__SET PROBLEM 1__
In the Rule 60(b)(6) passage, when does an attorney constructively abandon a client?
__SET PROBLEM 2__
Return, character for character, the stretch of the entries from the line containing "Click the Chengdu Rongcheng (成都蓉城) logo" through the line containing "pos(468,128)", including both of those lines.

__EXCERPTED PASSAGE__
• • •
When a party is unable to seek relief from judgment under any of the grounds specified in subsections one through five of Rule 60(b), courts may grant relief under subsection six for "any other reason that justifies relief." Rule 60(b)(6). This provision is properly invoked "only when there are extraordinary circumstances justifying relief" or "when the judgment may work an extreme and undue hardship." Nemaizer v. Baker, 793 F.2d 58, 63 (2d Cir. 1986); Harris v. United States, 367 F.3d 74, 81 (2d Cir. 2004); United States v. Cirami, 563 F.2d 26, 32 (2d Cir. 1977). In resolving motions for relief, courts should "strike[] a balance between serving the ends of justice and preserving the finality of judgments." Nemaizer, 793 F.2d at 61. Interpreting this provision too broadly would eviscerate the finality of judgments. See Cirami, 563 F.2d at 33 ("Very high among the interests in our jurisprudential system is that of finality of judgments.").

Reconsideration and denial of Plaintiffs' request for relief pursuant to Rule 60(b)(6) is merited. First, there are no extraordinary circumstances justifying relief from judgment. The Second Circuit "very rarely grants relief under Rule 60(b)(6) for cases of alleged attorney failure or misconduct." Harris, 367 F.3d at 81 (emphasis in original); see Cirami, 563 F.2d at 33 ("[W]e reiterate our firm belief that courts should not encourage the reopening of final judgments or casually permit the relitigation of litigated issues out of a friendliness to claims of unfortunate failures to put in one's best case."). Attorney neglect or failure is an "extraordinary circumstance" only when the attorney physically or constructively abandons the client. An attorney constructively abandons a client when an attorney neglects a case due to mental illness or a severe personal problem. See Amorosi v. Comp USA, No. 01-CV-4242 (KMK), 2005 WL 66605, *4 (S.D.N.Y. Jan. 12, 2005) (noting that in cases in which courts found constructive abandonment, "the party seeking relief . . . or their counsel provided some evidence of the attorney's mental illness"). Additionally, parties seeking relief must demonstrate that despite their attorney's neglect, they acted diligently. See Cobos v. Adelphi Univ., 179 F.R.D. 381, 388-89 (E.D.N.Y. 1998) (denying relief as the parties offered no explanation for the attorney's poor performance and no evidence of client diligence). There is no evidence of physical or constructive abandonment in this case or of Plaintiffs' diligence. Plaintiffs failed to establish attorney neglect as an extraordinary circumstance and are not entitled to relief on this theory.
• • •
__SUPPLIED MATERIAL__
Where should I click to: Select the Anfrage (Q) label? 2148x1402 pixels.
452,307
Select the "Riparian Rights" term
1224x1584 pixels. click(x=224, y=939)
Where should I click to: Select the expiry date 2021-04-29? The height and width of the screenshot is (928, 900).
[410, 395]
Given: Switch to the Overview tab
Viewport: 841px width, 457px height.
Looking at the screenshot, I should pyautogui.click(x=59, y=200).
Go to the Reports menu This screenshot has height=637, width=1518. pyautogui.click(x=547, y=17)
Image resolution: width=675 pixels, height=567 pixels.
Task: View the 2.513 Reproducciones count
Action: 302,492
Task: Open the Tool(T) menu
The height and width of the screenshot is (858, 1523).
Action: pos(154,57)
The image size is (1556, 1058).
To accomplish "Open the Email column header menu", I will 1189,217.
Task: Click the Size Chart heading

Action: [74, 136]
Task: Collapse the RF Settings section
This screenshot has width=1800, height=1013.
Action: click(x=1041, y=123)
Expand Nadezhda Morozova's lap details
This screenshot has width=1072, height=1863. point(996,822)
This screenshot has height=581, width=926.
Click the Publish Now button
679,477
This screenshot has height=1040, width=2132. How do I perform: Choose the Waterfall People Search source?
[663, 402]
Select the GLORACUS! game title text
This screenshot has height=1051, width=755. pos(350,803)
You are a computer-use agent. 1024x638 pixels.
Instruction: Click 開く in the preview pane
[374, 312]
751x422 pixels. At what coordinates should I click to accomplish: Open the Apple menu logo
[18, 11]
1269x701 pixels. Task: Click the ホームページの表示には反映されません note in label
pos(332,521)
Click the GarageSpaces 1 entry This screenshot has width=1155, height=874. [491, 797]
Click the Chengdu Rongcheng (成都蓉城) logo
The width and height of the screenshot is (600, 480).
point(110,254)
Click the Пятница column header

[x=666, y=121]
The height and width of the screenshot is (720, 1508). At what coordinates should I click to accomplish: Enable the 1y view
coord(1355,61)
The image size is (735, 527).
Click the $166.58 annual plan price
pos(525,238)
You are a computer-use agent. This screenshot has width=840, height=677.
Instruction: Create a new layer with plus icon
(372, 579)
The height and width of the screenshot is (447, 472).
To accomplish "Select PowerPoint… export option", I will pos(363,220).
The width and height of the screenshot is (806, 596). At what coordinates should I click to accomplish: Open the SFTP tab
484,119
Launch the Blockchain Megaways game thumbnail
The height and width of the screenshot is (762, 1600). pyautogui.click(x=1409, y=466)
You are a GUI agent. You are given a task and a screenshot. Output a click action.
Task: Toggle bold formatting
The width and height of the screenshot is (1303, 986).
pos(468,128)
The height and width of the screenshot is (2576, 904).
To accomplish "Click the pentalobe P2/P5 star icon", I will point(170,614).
• • •
__FULL ANSWER 1__
When the attorney neglects a case due to mental illness or a severe personal problem.

__FULL ANSWER 2__
Click the Chengdu Rongcheng (成都蓉城) logo
The width and height of the screenshot is (600, 480).
point(110,254)
Click the Пятница column header

[x=666, y=121]
The height and width of the screenshot is (720, 1508). At what coordinates should I click to accomplish: Enable the 1y view
coord(1355,61)
The image size is (735, 527).
Click the $166.58 annual plan price
pos(525,238)
You are a computer-use agent. This screenshot has width=840, height=677.
Instruction: Create a new layer with plus icon
(372, 579)
The height and width of the screenshot is (447, 472).
To accomplish "Select PowerPoint… export option", I will pos(363,220).
The width and height of the screenshot is (806, 596). At what coordinates should I click to accomplish: Open the SFTP tab
484,119
Launch the Blockchain Megaways game thumbnail
The height and width of the screenshot is (762, 1600). pyautogui.click(x=1409, y=466)
You are a GUI agent. You are given a task and a screenshot. Output a click action.
Task: Toggle bold formatting
The width and height of the screenshot is (1303, 986).
pos(468,128)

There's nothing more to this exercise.